> _Records for the task_
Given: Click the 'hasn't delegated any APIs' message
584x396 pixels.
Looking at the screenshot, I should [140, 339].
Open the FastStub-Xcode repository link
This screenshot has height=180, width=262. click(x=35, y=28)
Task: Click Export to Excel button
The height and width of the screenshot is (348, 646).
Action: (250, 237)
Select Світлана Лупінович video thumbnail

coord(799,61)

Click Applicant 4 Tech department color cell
...
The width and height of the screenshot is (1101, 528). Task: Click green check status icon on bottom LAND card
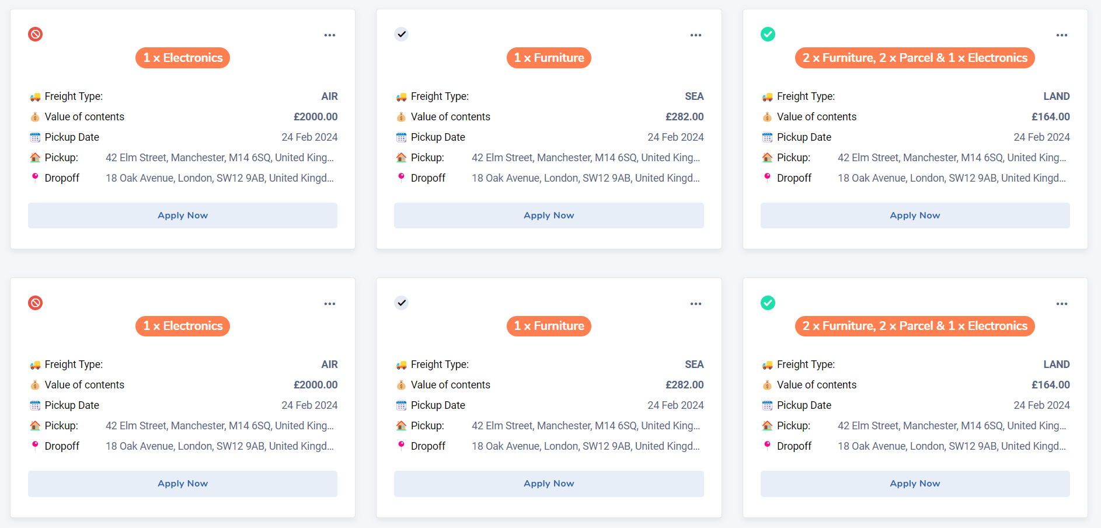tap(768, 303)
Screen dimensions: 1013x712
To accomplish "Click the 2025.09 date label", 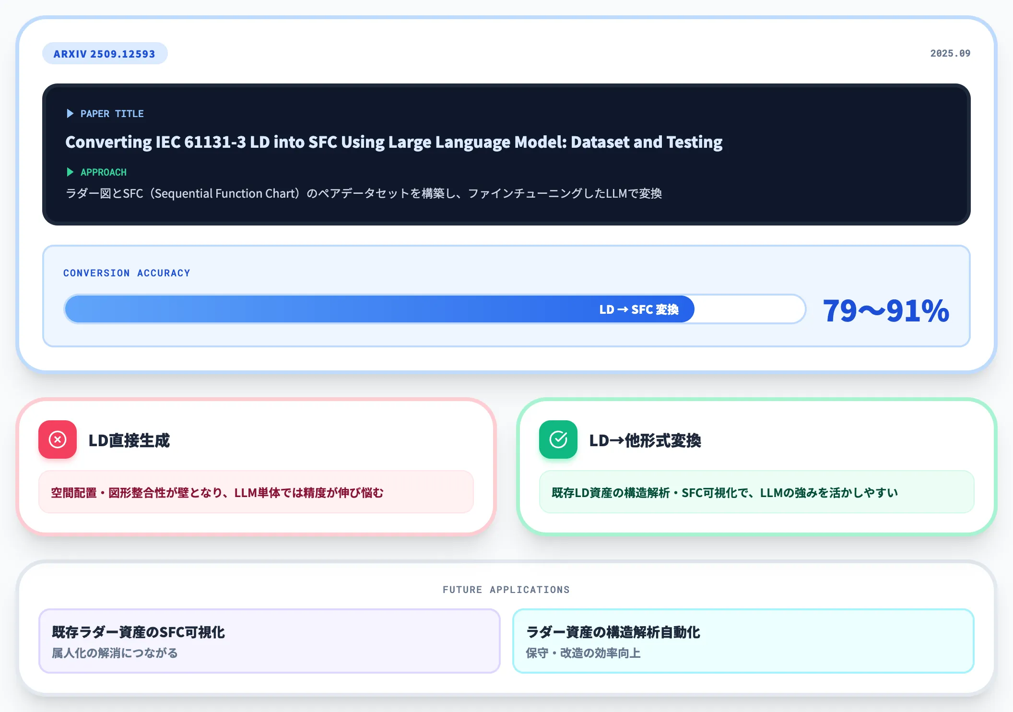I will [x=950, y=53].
---
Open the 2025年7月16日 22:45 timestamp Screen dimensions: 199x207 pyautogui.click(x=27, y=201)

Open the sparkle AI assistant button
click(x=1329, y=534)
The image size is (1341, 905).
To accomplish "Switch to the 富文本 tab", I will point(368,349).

> _Assignment_
Go through the material above and output exactly the lines from the one containing "Open the FastStub-Xcode repository link" through the one containing "Click Applicant 4 Tech department color cell".

> _Task solution_
Open the FastStub-Xcode repository link
This screenshot has height=180, width=262. click(x=35, y=28)
Task: Click Export to Excel button
The height and width of the screenshot is (348, 646).
Action: (250, 237)
Select Світлана Лупінович video thumbnail

coord(799,61)

Click Applicant 4 Tech department color cell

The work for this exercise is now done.